This COVID stuff is like the show ‘Whose Line is it Anyway?’ The rules are all made up and the points don’t matter.
In May, a public radio station in Miami broke a story about how he US Centers for Disease Control and Prevention (CDC) had been conflating antibody and viral testing, obscuring key metrics lawmakers use to determine if they should reopen their respective economies.
The story was soon picked up by NPR, who spoke to an epidemiologist who condemned the practice.
“Reporting both serology and viral tests under the same category is not appropriate, as these two types of tests are very different and tell us different things,” Dr. Jennifer Nuzzo of the Johns Hopkins Center for Health Security told NPR.
Note: Hospitals can get $39,000 for each patient with Coronavirus… There shouldn’t be huge massive hidden fees with no explanation. Prices should be transparent. It’s common sense.
“How could the CDC make that mistake? This is a mess,” said Ashish Jha, the K. T. Li Professor of Global Health at Harvard and director of the Harvard Global Health Institute.
Two weeks earlier, Dr. Deborah Leah Birx, the White House’s coronavirus task force response coordinator, reportedly ripped the agency in a meeting, saying “there is nothing from the CDC that I can trust.”
Whoops the real child positivity rate in Florida was always lower than overall population. They say “data error.”
In a March 17 STAT article, Ioannidis warned the world was looking at what could turn out to be a “once-in-a-century evidence fiasco.” He worried central planners were making sweeping and reflexive changes without sufficient data.

### What you have to do
Pick up the piece on COVID testing data after its last sentence and carry it forward.

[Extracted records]

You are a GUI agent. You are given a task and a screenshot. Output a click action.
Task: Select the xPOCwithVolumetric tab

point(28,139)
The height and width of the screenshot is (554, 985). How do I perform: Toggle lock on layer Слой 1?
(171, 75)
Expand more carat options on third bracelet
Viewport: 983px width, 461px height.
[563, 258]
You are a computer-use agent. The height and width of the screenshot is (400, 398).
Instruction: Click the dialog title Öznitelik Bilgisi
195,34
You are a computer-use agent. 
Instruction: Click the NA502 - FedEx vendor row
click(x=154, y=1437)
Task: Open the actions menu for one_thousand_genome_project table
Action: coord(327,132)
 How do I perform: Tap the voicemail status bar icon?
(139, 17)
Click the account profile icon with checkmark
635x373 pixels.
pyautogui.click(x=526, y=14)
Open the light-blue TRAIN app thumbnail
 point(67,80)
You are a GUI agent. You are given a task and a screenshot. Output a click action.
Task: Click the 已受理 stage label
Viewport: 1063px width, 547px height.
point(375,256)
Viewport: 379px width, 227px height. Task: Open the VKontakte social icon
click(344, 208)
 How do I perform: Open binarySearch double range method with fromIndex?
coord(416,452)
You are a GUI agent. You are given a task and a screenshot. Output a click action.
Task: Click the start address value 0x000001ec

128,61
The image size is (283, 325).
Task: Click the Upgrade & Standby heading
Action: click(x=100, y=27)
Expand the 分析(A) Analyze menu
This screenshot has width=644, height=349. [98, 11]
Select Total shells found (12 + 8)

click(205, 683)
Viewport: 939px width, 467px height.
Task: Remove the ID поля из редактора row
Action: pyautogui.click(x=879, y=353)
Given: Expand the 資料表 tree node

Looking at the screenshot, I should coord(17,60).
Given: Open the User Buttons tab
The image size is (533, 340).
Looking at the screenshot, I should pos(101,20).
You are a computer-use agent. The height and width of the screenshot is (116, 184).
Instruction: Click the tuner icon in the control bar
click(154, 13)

### Exercise answer
Locking people up without knowing the fatality risk of COVID-19 could have severe social and financial consequences that could be totally irrational, Ioannidis warned.
“It’s like an elephant being attacked by a house cat. Frustrated and trying to avoid the cat, the elephant accidentally jumps off a cliff and dies,” said Ioannidis, one of the most-cited scientists in the world.
A lab in Connecticut where researchers said they discovered a flaw in a testing system for the virus. The flaw resulted in 90 people receiving false positives. The test is used by labs across America.
Texas has removed 3,484 cases from its positive Covid-19 case count because the San Antonio Health Department was reporting “probable” cases. None of the people had actually tested positive for COVID-19.
Paul Plante says
Are we actually surprised at any of this BULL****?
Should we be surprised?
Don’t be silly, of course we shouldn’t be surprised.
Incompetence and stupidity have become the norm in Washington, D.C. today and this is but another incident of it.